Las razones de un detective
A diferencia de otros niños de mi edad, cuando cumplí catorce años el tabaco y el alcohol no constituían ningún secreto para mí. Desde la ventana de mi habitación miraba a los niños como jugaban en el solar de abajo, mientras me fumaba cada tarde casi un paquete de Ducados. Digo casi porque el resto de pitillos me los acababa de fumar por la noche, intentando ver a la madre de mi vecina Clara desnuda en su cuarto de baño.
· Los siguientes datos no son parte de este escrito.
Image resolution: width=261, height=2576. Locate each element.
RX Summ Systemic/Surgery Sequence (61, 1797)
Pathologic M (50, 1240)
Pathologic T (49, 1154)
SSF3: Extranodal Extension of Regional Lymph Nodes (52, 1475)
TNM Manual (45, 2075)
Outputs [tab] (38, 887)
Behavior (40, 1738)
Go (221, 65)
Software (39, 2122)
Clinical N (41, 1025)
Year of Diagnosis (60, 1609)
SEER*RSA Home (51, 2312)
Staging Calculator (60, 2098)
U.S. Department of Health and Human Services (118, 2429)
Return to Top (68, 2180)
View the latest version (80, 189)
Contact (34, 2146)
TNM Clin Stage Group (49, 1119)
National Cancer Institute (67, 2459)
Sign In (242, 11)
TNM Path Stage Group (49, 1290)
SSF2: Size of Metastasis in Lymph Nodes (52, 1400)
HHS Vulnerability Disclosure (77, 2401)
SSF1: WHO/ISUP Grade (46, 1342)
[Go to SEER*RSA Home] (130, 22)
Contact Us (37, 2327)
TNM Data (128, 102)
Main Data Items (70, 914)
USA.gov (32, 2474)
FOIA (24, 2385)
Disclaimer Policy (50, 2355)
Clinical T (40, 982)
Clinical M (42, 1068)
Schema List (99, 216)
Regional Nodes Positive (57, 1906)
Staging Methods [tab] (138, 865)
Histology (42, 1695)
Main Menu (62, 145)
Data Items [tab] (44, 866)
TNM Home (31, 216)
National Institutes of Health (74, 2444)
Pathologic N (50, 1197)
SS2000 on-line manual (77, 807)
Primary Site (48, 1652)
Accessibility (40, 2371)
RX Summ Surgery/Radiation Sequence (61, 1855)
Para verla bien de verdad cogía los prismáticos de caza que le regalaron a mi padre en navidad, y que él no había usado en su vida. Ahora los utilizaba yo para verle el coño peludo a la madre de Clara, que de por sí se veía bastante bien desde mi habitación sin la ayuda de las lentes, pero al verlo con ese aumento tenía la sensación de que casi podía hundir mi cara en él. Mi viejo ni siquiera había advertido que los prismáticos habían desaparecido del segundo cajón de su armario.
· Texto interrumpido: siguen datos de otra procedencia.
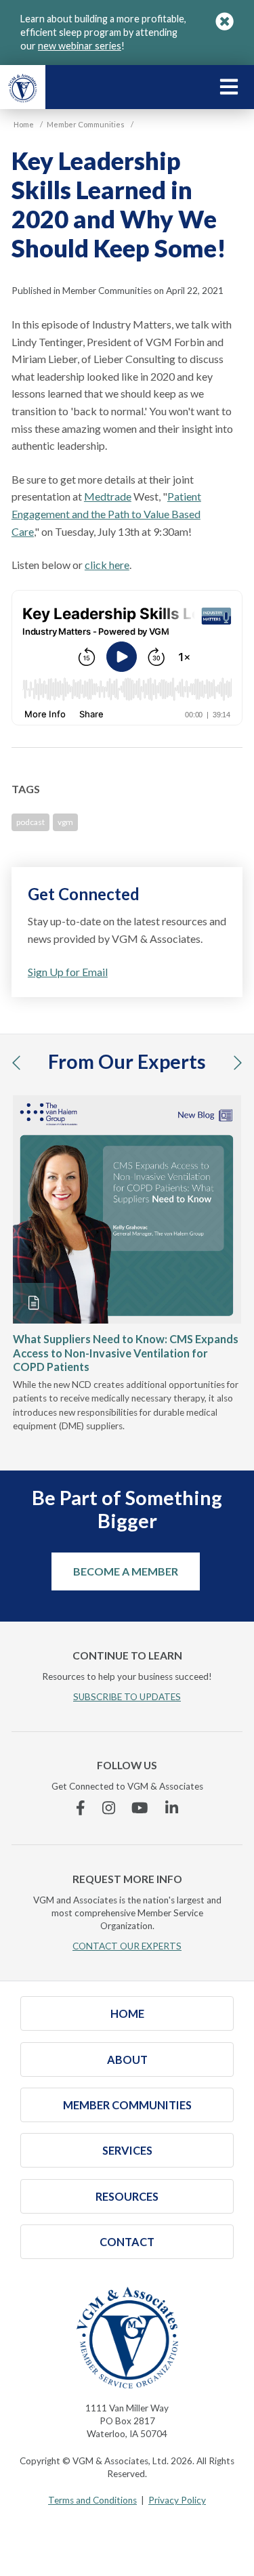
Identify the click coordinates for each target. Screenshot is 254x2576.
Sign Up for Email (68, 971)
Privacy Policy (177, 2500)
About (127, 2059)
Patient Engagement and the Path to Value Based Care (106, 513)
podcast (30, 822)
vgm (65, 822)
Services (127, 2150)
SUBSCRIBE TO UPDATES (127, 1696)
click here (107, 564)
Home (127, 2013)
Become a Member (125, 1571)
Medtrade (107, 496)
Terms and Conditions (92, 2500)
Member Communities (127, 2104)
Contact (127, 2241)
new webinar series (79, 45)
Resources (127, 2196)
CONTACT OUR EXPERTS (127, 1946)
La madre de Clara me excitaba muchísimo, y en general, se me ponía dura pensando en las mamás de las niñas de mi clase. Las de mi edad no me despertaban ningún tipo de interés. De hecho, cada vez tenía el mayor convencimiento de que jamás lograrían estar tan buenas como sus madres, era incapaz de imaginármelas como las Diosas del Sexo en potencia que podían llegar a ser.
A Clara le había intentado meter el dedo varías veces en el baño durante el recreo. La muy golfa me decía que le dolía: "Ay, Jacques, para, me escuece...", cuando todo el mundo sabía que se metía bolis por ahí con su amiga Marta en los lavabos del gimnasio. Y sin embargo decía que mis dedos le dolían. Estaba seguro de que si lo hiciera con su madre no le dolería, y que tras meterle los dedos durante un rato me pediría que le metiera alguna otra cosa más contundente... como mi poya de adolescente de 14 años, por ejemplo. Casi cada noche me hacia una paja imaginando esa escena, y por las mañanas intentaba dar caza a la tortillera de su hija entre clase y clase.
Pero siempre se me escurría. Constantemente.